Historically, these maps had always looked like the night-sky satellite photos of the United States: hot around the cities, cooler in the suburbs, and coolest in the country. Wherever there are lots of people, there is lots of pollution. A typical carbon map, such as that produced in 2002 by the Vulcan Project at Purdue University, sends a very clear signal: countryside good, cities bad.
For a long time, these were the only maps of this type, and there is certainly a logic in looking at pollution from a location-by-location perspective. But this logic was based on an unconsidered assumption, which is that the most meaningful way to measure carbon is by the square mile. It isn’t.
The best way to measure carbon is per person. Places should be judged not by how much carbon they emit, but by how much carbon they cause us to emit. There are only so many people in the United States at any given time, and they can be encouraged to live where they have the smallest environmental footprint. That place turns out to be the city — the denser the better.
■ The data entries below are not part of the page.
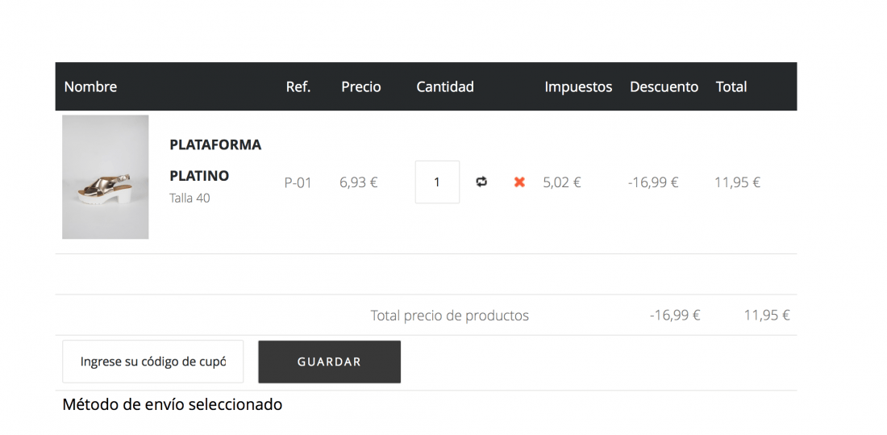This screenshot has height=435, width=887.
Task: Click the GUARDAR button
Action: point(329,362)
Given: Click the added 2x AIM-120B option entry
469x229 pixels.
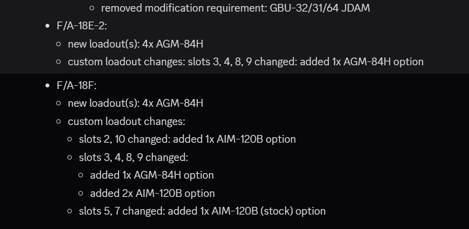Looking at the screenshot, I should click(152, 193).
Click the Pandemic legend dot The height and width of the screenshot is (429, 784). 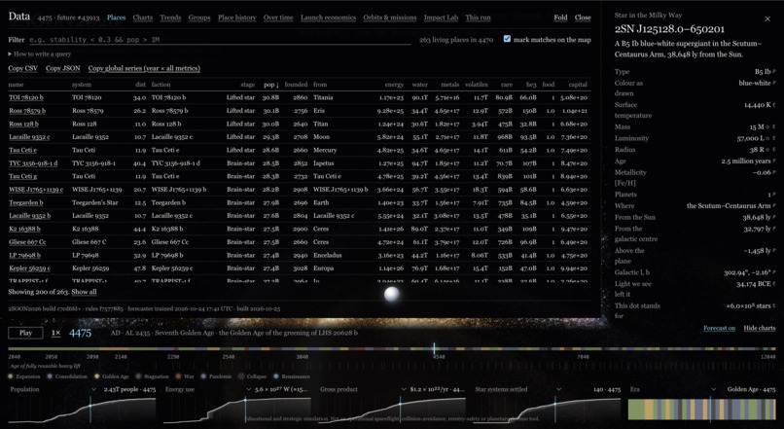tap(203, 376)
For this reason, when Bernstein replaced carbon per square mile with carbon per household, the colors simply flipped. Now the hottest areas in each American metropolitan area — and their web site shows hundreds, from Abilene to Yuma — are inevitably the outer suburbs. The coolest are smack-dab in the center of town.
To be accurate: Bernstein’s maps have a limitation. They do not show full carbon output; they only show CO2 from household automotive use — data that are much easier to collect. But this limitation turns out to be useful, for several reasons: first, because it causes us to confirm that automobile use is not only the single greatest contributor to our total carbon footprint, but also a reliable indicator of that total; and second, because limiting our greenhouse gas emissions, for many, is a much less pressing issue than our dependence on foreign oil.